'''
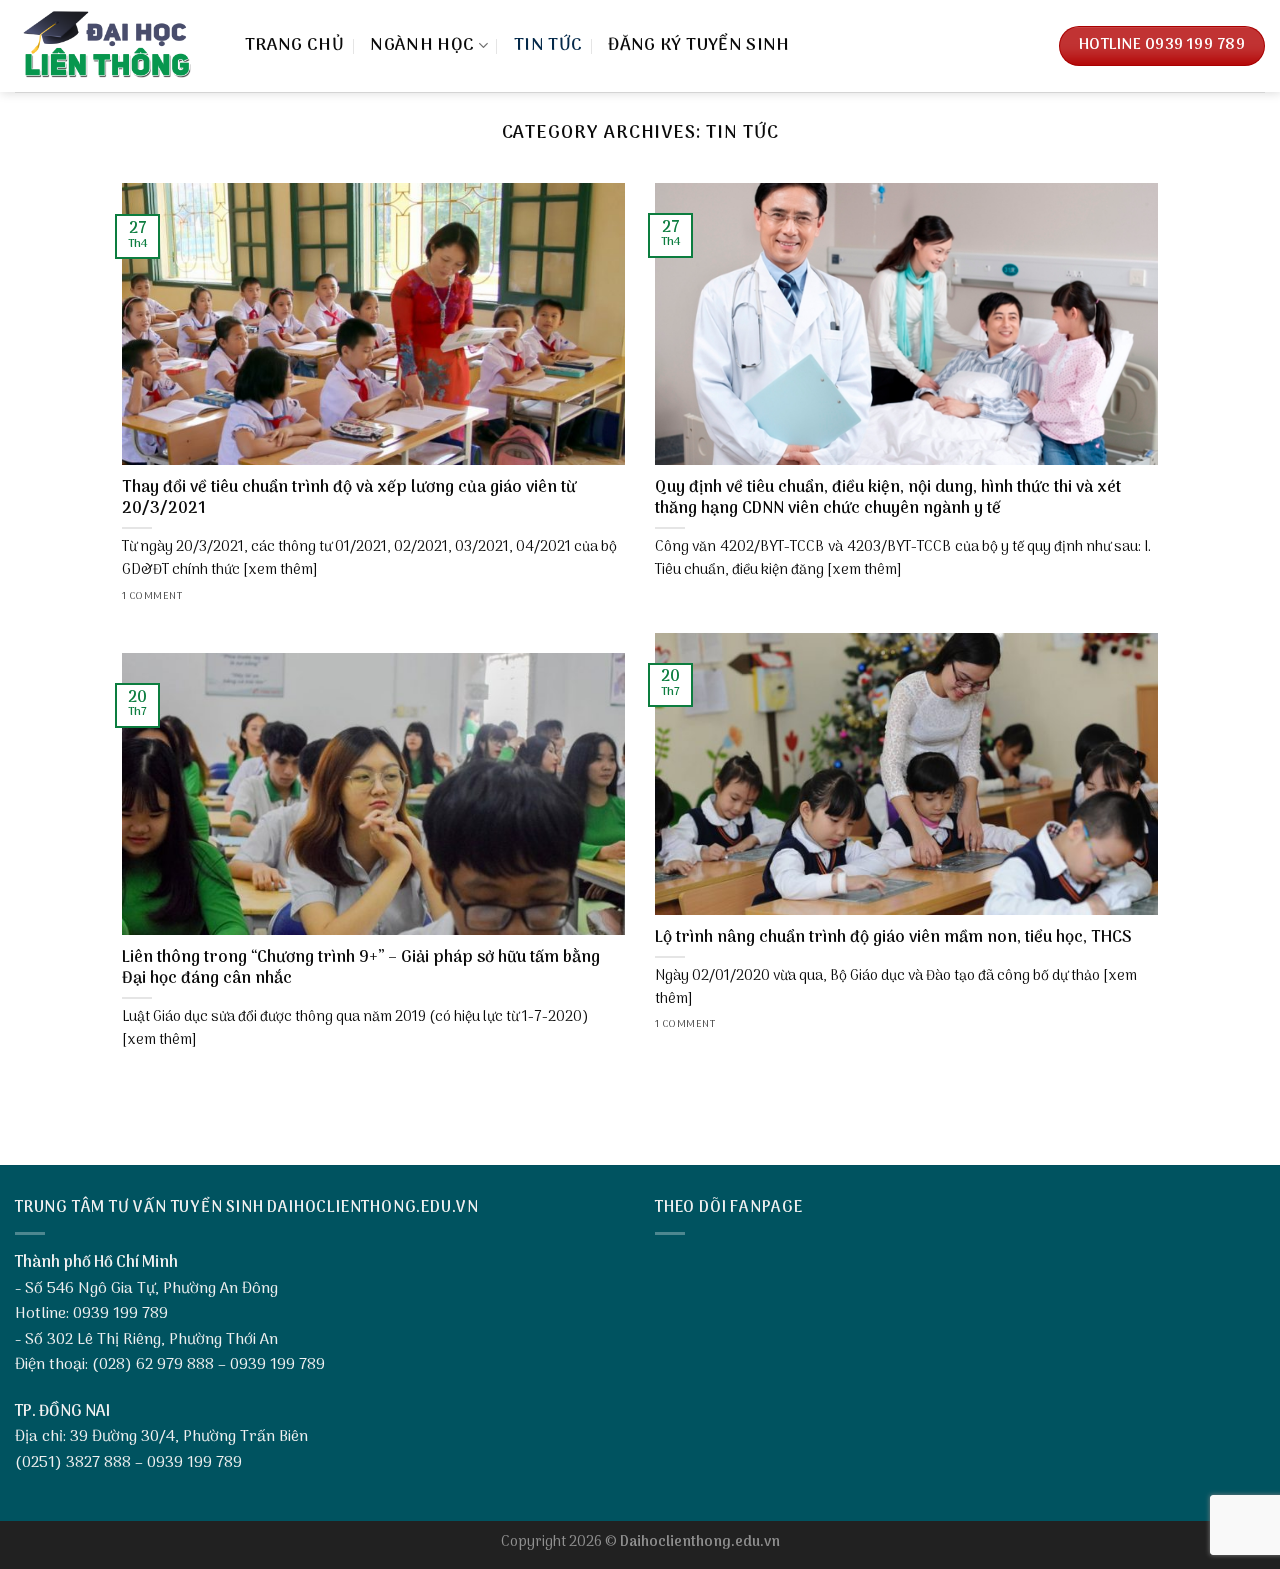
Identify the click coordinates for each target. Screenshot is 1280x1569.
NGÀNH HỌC (422, 45)
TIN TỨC (548, 45)
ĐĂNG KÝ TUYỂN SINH (698, 45)
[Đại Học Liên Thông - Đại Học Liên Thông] (115, 46)
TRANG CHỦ (294, 45)
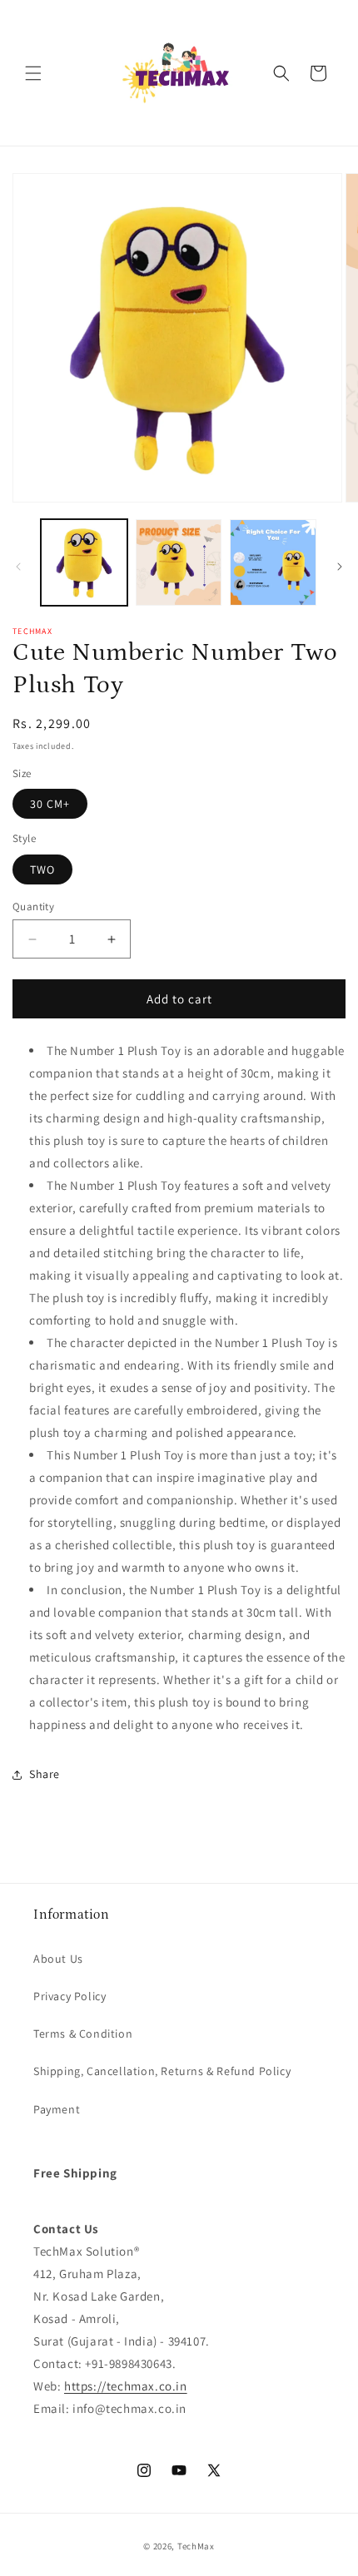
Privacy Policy (69, 1996)
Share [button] (44, 1773)
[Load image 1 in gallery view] (84, 562)
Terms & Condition (82, 2033)
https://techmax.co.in (125, 2386)
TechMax (196, 2546)
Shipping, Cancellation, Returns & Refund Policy (162, 2070)
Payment (56, 2109)
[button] (33, 73)
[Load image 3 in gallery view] (273, 562)
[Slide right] (339, 566)
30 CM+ (50, 803)
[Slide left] (18, 566)
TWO (42, 869)
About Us (58, 1958)
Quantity (33, 906)
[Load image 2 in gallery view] (179, 562)
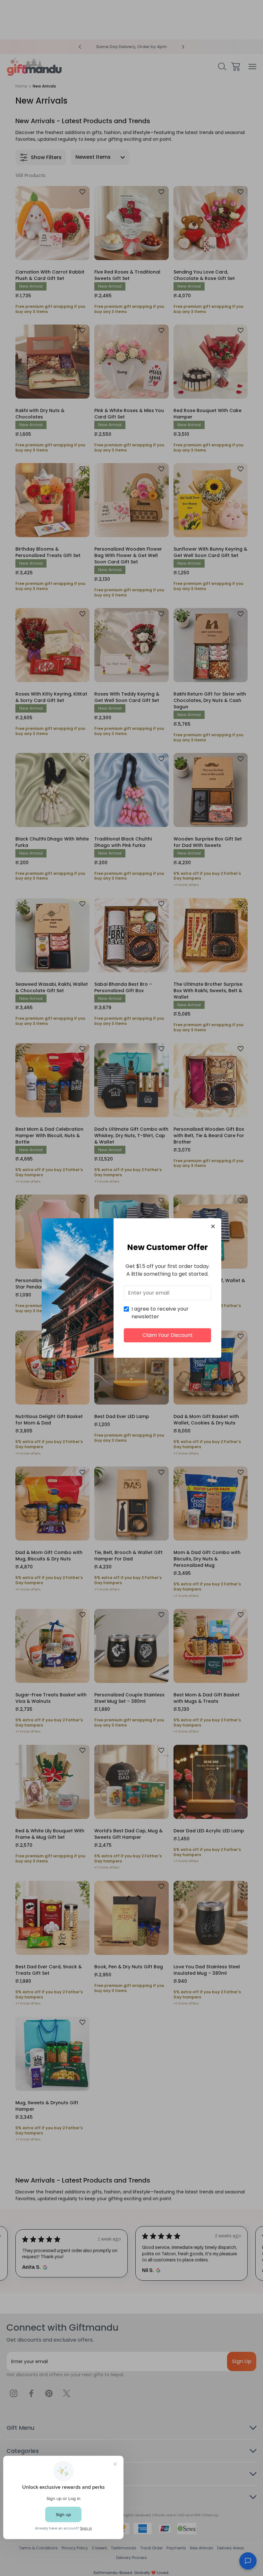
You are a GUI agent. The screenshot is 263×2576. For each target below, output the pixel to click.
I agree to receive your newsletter (160, 1312)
'''
Work item: Given the records above, reproduce precisely and only the lines between the line holding "[Load image 1 in gallery view] (84, 562)" and the line holding "[Load image 2 in gallery view] (179, 562)", inclusive.

Final answer:
[Load image 1 in gallery view] (84, 562)
Terms & Condition (82, 2033)
https://techmax.co.in (125, 2386)
TechMax (196, 2546)
Shipping, Cancellation, Returns & Refund Policy (162, 2070)
Payment (56, 2109)
[button] (33, 73)
[Load image 3 in gallery view] (273, 562)
[Slide right] (339, 566)
30 CM+ (50, 803)
[Slide left] (18, 566)
TWO (42, 869)
About Us (58, 1958)
Quantity (33, 906)
[Load image 2 in gallery view] (179, 562)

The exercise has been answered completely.